TEXT SECTION:
■ ■ ■

THE AMERICAN  (R)  105min
This taut, haunting and stylish thriller stars George Clooney as a hired assassin who is taking a breather, hiding out in a small medieval Italian town after a job in Sweden goes badly.  His new work is to build a custom weapon for another, mysterious client; no killing involved.  He becomes friendly with the local priest who may have an unsavory past, and falls for a sweet, part-time prostitute.  He wants out of his line of work, but will accommodate this one last job, even as he fully believes he is being stalked.  This finely-crafted, restrained, and gorgeously photographed film, a study of loneliness, is the second from Dutch director Anton Corbijn (Control), a music video director and professional photographer, based on the Martin Booth novel A Very Private Gentleman.
 
THE TOWN (R)  123min
Ben Affleck's second outing as director proves his initial success (with Gone Baby Gone) was no fluke.  In this smart, compelling heist drama based on the novel Prince of Thieves by Chuck Hogan, set in Boston of course, he stars as a thug who falls for the sunny bank manager (Rebecca Hall) who was briefly taken hostage while he was robbing her vault with his buddy (Jeremy Renner, The Hurt Locker).  He's kicked alcohol, and, now in love, he wants to beat crime.  But he's being chased by the FBI, and getting out means turning his back on his best friend, and his heritage, as his dad (Chris Cooper) taught him his trade.   And then a local crime kingpin (Pete Postlethwaite) gives them a job they can't refuse.

■ ■ ■

RECORDS:
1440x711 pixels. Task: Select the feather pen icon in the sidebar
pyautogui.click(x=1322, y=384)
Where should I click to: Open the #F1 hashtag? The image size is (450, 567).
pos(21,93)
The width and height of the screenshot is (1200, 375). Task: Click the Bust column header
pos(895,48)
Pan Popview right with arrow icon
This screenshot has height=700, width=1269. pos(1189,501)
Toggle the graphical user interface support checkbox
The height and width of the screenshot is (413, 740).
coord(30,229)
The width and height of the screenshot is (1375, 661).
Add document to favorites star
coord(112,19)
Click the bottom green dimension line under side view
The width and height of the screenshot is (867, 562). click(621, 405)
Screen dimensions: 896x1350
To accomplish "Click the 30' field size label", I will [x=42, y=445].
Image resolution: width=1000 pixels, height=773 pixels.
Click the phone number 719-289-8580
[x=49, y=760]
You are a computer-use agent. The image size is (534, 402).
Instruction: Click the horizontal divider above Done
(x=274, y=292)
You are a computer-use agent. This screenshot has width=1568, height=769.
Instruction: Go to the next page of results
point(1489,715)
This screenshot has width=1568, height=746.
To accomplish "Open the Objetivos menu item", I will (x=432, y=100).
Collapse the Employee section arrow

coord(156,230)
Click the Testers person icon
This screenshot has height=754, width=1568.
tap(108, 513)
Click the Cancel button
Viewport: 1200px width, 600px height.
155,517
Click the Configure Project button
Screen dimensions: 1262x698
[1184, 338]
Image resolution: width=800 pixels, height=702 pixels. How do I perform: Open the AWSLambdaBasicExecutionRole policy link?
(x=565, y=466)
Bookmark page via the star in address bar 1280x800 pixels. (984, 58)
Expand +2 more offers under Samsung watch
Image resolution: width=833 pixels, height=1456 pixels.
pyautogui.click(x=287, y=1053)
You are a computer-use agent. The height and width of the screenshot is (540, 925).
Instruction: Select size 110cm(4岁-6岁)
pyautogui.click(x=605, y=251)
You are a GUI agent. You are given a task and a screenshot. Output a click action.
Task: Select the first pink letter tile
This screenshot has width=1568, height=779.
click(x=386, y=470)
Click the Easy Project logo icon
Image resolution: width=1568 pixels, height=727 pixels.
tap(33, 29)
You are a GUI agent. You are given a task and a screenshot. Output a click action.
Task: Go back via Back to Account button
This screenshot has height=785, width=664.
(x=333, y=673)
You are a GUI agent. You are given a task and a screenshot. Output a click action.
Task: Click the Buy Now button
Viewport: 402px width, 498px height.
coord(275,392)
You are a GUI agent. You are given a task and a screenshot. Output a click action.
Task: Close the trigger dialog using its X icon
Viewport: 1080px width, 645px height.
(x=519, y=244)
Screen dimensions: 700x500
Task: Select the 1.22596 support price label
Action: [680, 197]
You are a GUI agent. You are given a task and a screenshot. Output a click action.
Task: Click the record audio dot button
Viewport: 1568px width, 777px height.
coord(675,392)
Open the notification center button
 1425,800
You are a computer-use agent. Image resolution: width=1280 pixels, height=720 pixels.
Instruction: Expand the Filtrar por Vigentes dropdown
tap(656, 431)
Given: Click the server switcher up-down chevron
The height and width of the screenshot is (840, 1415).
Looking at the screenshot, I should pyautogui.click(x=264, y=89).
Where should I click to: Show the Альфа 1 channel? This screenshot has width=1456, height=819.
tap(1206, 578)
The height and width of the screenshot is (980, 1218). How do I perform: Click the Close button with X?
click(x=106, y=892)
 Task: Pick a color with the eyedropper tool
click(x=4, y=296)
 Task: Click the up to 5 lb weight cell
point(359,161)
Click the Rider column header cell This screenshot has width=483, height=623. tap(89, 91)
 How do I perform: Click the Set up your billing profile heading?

■ ■ ■

GOALS:
• 1. In the movie reviews, who directed The American?
• 2. Check each statement against the movie reviews. Answer yes or no, and quote the exact words that decide it.
(a) The Town is based on a novel by Chuck Hogan.
(b) In The American, the hired assassin hides out in a small town in Sweden.
(c) In The Town, the thief learned his trade from his father.
• 3. Carry the movie reviews forward from their last sentence.

ANSWERS TO THE EXERCISE:
• 1. Dutch director Anton Corbijn directed The American.

• 2.
(a) Yes: "based on the novel Prince of Thieves by Chuck Hogan"
(b) No: "hiding out in a small medieval Italian town after a job in Sweden goes badly"
(c) Yes: "as his dad (Chris Cooper) taught him his trade"

• 3.
GET LOW (PG-13)  100min
Robert Duvall, Sissy Spacek, and Bill Murray star in first time feature director (and Short Film Oscar winner) Aaron Schneiders's fictionalized account of a true Southern Gothic story set in Depression-era Tennessee.  Duvall is Felix Bush, an elderly loner who has led the life of a crotchety hermit for 40 years, decides he's going to die soon and wants to throw himself a funeral party, while he's still alive to enjoy it.  He plans to invite the townfolk to tell all the stories he knows have been circulating about him for years.  Bill Murray plays the funeral director who sees his way out of his debts with this job, and Sissy Spacek is a widow who once, long ago, had a fling with Felix and has been trying to forget him ever since.  It's a charming and good-natured film with excellent performances all around.
 
WALL STREET: Money Never Sleeps (PG-13)  136min
Director Oliver Stone (W, Nixon, JFK) returns Gordon Gekko to the screen in this sequel to his 1987 hit film.  Michael Douglas reprises his Oscar-winning role as the now disgraced corporate raider who is just emerging from a lengthy prison term.  He finds himself on the outside of a world he once dominated and is looking to repair his damaged relationship with his daughter Winnie (Carey Mulligan).  Gekko forms an alliance with her fiancé Jacob (Shia LaBeouf), but its unclear if  Jacob and Winnie can really trust the ex-financial titan, whose relentless efforts to redefine himself in a different era have unexpected consequences.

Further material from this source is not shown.